Watching Daughter #2 play ball was a whole different adventure. Not only was Daughter #2 tall (5’11”), she was also a track star, so she was fast. On the track, she just had to stay in her lane long enough to lead the pack, then she sprinted to the finish. It took her a while to learn to keep those long legs from tangling up with other players on a basketball court. One day she came home from practice after school and told me she’d been running down the boards and plowed into our neighbor’s daughter, knocking her to the ground and leaving her breathless. “Oh dear,” I said. “How’s Jenna? Is she OK?”

“Yeah,” Daughter #2 replied blithely. “She’s used to it. I do it all the time.” Fortunately, they’re still speaking.

Thinking back over the literally hundreds of basketball games I sat through over the years, one always stands out. I can’t even remember which of my sons was playing on an early spring afternoon as I sat by myself on the bleachers at a junior varsity game. The family section only had a smattering of parents because most didn’t have the luxury of taking off work early to see their kids play. A couple of rows behind me was an unfamiliar face—a student, most likely a sophomore by appearance, who was hunched over, elbows on his knees, intent on watching what I assumed was the performance of a couple of his buddies on the team. But it was the woman a few rows behind him who drew my attention.

She had a loud, raspy voice that carried easily. And she was not happy. She let everyone in the gym know what she thought of the ref, the coach, the opposing players, and even her own son’s team members in obnoxious, sometimes abusive language. She was so offensive that a few parents sitting near her and her friend actually slid away from her or climbed down the bleachers closer to the floor. I was appalled at her behavior and kept waiting for the ref, whose irritation was obvious, to throw her out.

During a timeout just before the end of the half, the quiet kid behind me stood up. He was small, only about the height of an average 7th grader–certainly not tall enough to likely ever make a high school basketball team.  He turned to the screaming mother behind him and interrupted her tirade in a very clear, very calm voice, “Lady, you are embarrassing your son.

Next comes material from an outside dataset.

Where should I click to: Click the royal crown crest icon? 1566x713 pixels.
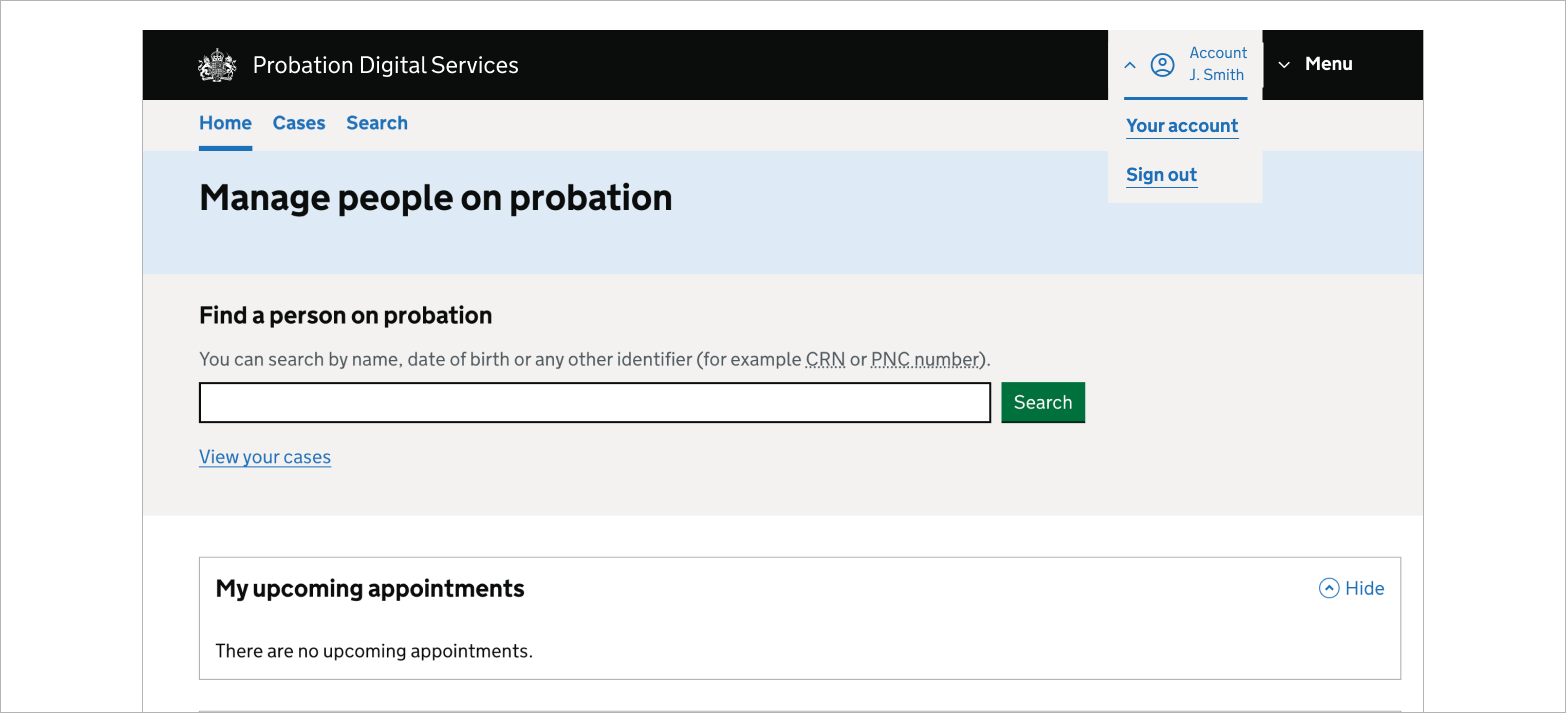tap(216, 64)
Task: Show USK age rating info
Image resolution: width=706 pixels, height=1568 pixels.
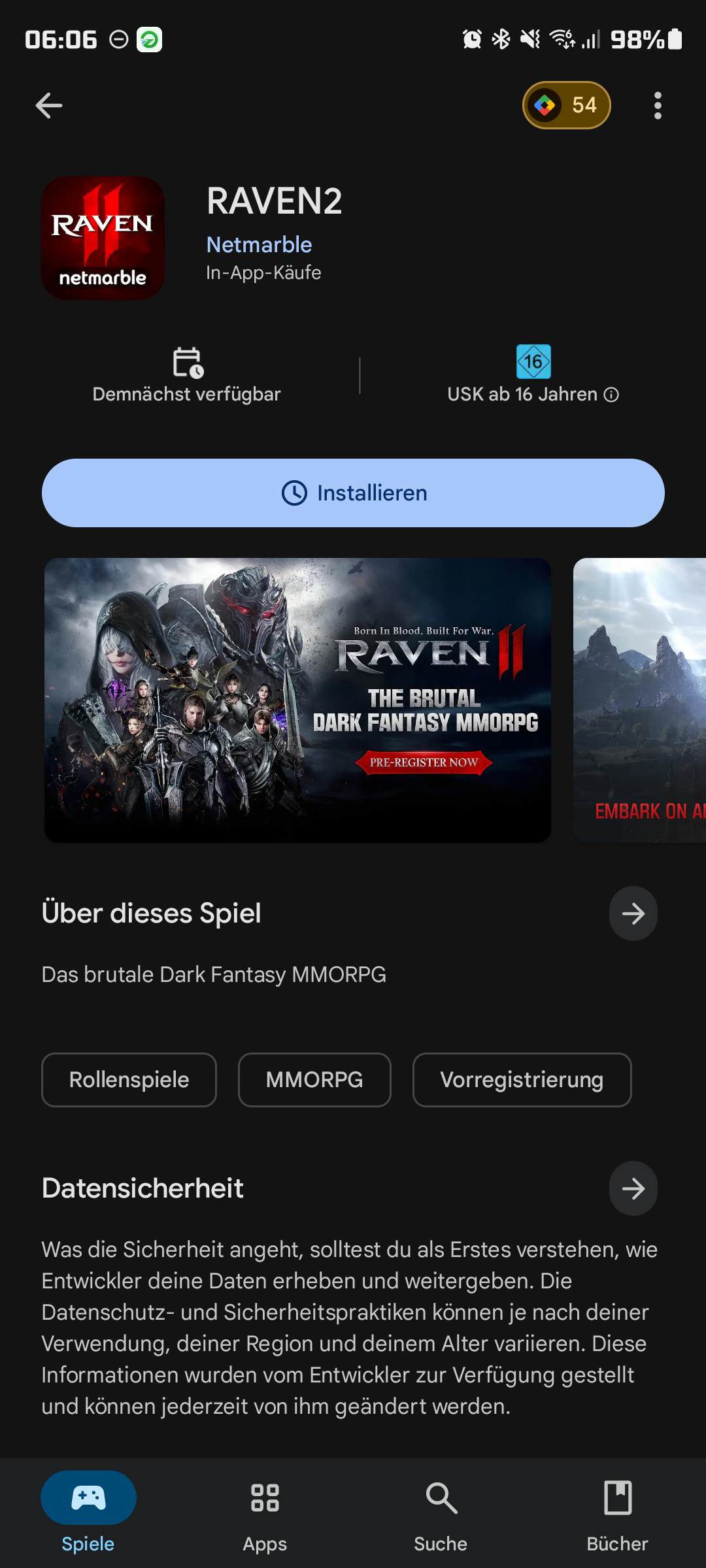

You are embarrassing our team. And you are embarrassing our school. Please shut up or go home!”

There was a shocked silence. The players turned to stare over their shoulders. Even the coach lowered his play-by-play clip board and looked up. A few parents applauded. The woman glared at the kid, but she ducked her head and was silent for the rest of the game.

Not a single adult in the audience had been brave enough to voice disapproval. Only the boy had the guts to say what the rest of us were thinking. He spoke simply, without rancor or fiery emotion. He just stood up and told the truth. Our team lost, but though most of us did not know this boy’s name, I’ll wager no parent in the gym has ever forgotten that afternoon. He taught us all something that day: it doesn’t matter what our height, or–in fact–whatever our circumstances, courage is accessible to everyone. In society’s current vitriolic atmosphere, it should be a lesson for all of us.